Jangan Berasumsi, Waspadai Bahayanya Self-Diagnosis!
Halo Klobbers!
Kemajuan teknologi dan informasi telah memudahkan kita untuk mencari berbagai informasi yang dibutuhkan melalui internet. Hal ini tentunya membawa peranan positif dan dampak negatif yang perlu kita cermati. Salah satu hal positif yang bisa kita rasakan sekarang ialah kemudahan dalam mencari berbagai informasi tentang suatu tempat, makanan, daerah, dan lain-lain. Namun, di samping itu ada juga dampak negatif yang perlu kita waspadai.
Apakah kamu pernah mengalami kondisi badan yang tidak sehat, kemudian mencoba mencari tahu apa penyakit apa yang kamu derita, dengan hanya mengandalkan informasi melalui internet? Tidak hanya tentang kesehatan fisik, namun juga mencakup kesehatan mental. Misalnya, pernahkah kamu mendengar percakapan seperti, “Kayanya aku bipolar deh. Sering banget mood swing gitu lho”. Saat mengalami beberapa gejala masalah kesehatan, baik fisik dan mental, sayangnya sebagian orang justru mencari tahu sendiri penyebabnya melalui informasi yang tersedia di internet dibandingkan memeriksakan diri ke dokter atau tenaga profesional seperti psikiater dan psikolog. Nah, hal ini dinamakan dengan self-diagnosis.
Sebenernya, Apa Itu Self-Diagnosis?
Dilansir dari halodoc.com, self-diagnosis diartikan sebagai tindakan mendiagnosis diri sendiri mengidap sebuah gangguan atau penyakit berdasarkan pengetahuan diri sendiri atau informasi yang didapatkan secara mandiri. Saat melakukan hal ini, sebenarnya kamu sedang berasumsi seolah-olah mengetahui masalah kesehatan yang dialami. Karena hanya berbekal informasi yang diperoleh atau dimiliki diri sendiri, asumsi tersebut bisa saja salah. Dengan demikian, self-diagnosis bisa membahayakan kesehatan kamu, baik kesehatan fisik dan mental kamu, Klobbers!
Apa Saja Bahayanya Self-Diagnosis?
- Jika salah diagnosis, hal ini bisa berbahaya, karena kamu cenderung akan mengambil pengobatan yang salah. Apabila kamu sembarangan mengonsumsi obat atau menjalani metode pengobatan yang tidak disarankan oleh dokter, maka berisiko mengalami kondisi kesehatan yang lebih parah.

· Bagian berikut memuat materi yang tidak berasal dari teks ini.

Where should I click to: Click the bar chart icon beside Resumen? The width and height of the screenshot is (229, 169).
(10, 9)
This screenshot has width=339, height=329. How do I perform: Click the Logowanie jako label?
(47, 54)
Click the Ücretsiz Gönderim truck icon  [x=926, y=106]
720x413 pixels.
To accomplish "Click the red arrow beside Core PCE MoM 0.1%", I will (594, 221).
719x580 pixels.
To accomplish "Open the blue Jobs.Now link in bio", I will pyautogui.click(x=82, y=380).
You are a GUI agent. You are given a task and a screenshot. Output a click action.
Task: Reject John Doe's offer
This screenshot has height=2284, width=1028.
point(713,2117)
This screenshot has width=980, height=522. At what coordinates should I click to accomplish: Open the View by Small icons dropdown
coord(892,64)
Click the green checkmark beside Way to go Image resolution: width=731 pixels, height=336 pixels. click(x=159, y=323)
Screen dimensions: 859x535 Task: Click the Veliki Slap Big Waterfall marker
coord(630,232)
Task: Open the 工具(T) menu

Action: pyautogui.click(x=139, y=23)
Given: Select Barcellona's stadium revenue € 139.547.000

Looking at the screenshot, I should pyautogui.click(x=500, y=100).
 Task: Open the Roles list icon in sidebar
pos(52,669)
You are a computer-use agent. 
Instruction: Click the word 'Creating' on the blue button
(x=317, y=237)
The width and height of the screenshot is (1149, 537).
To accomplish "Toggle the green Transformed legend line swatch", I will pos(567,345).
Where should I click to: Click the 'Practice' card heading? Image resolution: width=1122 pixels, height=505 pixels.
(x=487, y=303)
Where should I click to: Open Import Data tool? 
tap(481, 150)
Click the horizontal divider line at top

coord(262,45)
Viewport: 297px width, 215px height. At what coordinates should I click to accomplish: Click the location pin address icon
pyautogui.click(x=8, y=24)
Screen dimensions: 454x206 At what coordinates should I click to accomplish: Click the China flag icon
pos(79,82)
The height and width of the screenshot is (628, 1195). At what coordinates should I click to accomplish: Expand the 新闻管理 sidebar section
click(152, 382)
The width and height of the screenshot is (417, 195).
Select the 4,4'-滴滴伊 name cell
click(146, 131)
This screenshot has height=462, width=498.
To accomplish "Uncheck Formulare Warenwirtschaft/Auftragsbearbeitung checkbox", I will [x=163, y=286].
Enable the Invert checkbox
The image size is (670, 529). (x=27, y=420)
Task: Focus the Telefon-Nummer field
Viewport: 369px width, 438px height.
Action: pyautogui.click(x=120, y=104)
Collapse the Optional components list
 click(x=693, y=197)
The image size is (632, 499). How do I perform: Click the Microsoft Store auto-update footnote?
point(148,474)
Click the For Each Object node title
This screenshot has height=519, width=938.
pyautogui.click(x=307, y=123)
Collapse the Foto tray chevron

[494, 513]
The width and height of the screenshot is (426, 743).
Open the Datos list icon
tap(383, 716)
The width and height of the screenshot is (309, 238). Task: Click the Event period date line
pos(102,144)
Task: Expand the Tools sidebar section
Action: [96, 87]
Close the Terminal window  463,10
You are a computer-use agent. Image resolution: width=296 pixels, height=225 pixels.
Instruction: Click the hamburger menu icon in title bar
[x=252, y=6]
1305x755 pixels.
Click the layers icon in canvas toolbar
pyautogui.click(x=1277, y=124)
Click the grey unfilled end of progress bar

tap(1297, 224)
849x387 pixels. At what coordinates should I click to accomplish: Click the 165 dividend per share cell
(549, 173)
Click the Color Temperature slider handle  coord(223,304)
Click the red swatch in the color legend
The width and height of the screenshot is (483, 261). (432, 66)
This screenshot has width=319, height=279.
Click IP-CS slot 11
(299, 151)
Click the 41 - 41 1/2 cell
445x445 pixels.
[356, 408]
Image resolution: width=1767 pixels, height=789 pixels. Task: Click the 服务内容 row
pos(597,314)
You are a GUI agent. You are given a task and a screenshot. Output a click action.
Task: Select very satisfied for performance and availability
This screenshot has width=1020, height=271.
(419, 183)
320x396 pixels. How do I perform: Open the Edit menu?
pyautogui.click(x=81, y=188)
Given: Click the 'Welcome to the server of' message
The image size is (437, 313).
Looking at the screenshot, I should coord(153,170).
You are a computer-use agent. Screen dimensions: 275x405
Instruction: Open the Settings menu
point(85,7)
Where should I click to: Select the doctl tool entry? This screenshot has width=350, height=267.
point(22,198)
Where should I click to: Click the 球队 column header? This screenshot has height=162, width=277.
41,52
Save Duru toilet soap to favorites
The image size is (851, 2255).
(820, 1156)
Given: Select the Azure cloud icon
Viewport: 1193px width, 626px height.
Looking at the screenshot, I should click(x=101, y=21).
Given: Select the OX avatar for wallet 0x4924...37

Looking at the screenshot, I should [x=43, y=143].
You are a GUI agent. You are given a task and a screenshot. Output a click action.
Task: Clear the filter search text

- Salah satu bahaya terbesar self-diagnosis dalam sindrom psikologis ialah mungkin kamu bisa melewatkan penyakit medis yang menyamar sebagai sindrom psikiatris. Misalnya, jika kamu memiliki panic disorder, kamu bisa saja melewatkan diagnosis hipertiroidisme atau detak jantung tidak teratur.
- Self-diagnosis juga bisa berdampak pada kesehatan mental dengan menyebabkan kamu mengalami kekhawatiran yang sebenarnya tidak perlu. Misalnya, kamu sering merasa pusing beberapa hari ini. Kemudian, kamu mencari tahu di internet, apa yang kira-kira menyebabkan gejala pusing terjadi. Saat itu, kamu mendapatkan hasil bahwa gejala sakit kepala bisa mengindikasikan penyakit tumor otak. Setelah itu kamu merasa khawatir dan stres karena menyangka mengidap penyakit serius, padahal kamu belum tentu terkena penyakit tersebut. Akibatnya, kamu bisa saja mengalami gangguan kecemasan umum akibat kekhawatiran berlebihan setelah melakukan self-diagnosis.
- Self-diagnosis bisa membuat masalah kesehatan mental tertentu menjadi tidak terdiagnosis. Biasanya, gangguan mental yang muncul dapat disertai dengan gangguan mental lainnya. Misalnya, kamu berasumsi memiliki gangguan kecemasan. Namun, gangguan kecemasan juga bisa menutupi gangguan depresi mayor dan depresi. Apabila ada dua atau lebih sindrom terjadi bersamaan pada orang yang sama, maka hal ini disebut komorbiditas. Jadi, apabila kamu self-diagnosis, salah satu risikonya ialah bisa melewatkan komorbiditas yang ada.
Demikian beberapa risiko dari self-diagnosis. Apabila kamu mengalami gejala kesehatan tertentu, baik kesehatan fisik dan mental, sebaiknya tanyakan kepada dokter dan tenaga profesional dalam bidang kesehatan mental seperti psikiater/psikolog mengenai gejala yang kamu alami. Hal ini merupakan langkah penting agar kamu dapat mengetahui dengan lebih baik mengenai penyebab dari gejala yang dialami, serta dapat memutuskan pengobatan terbaik untuk kondisi kesehatan kamu.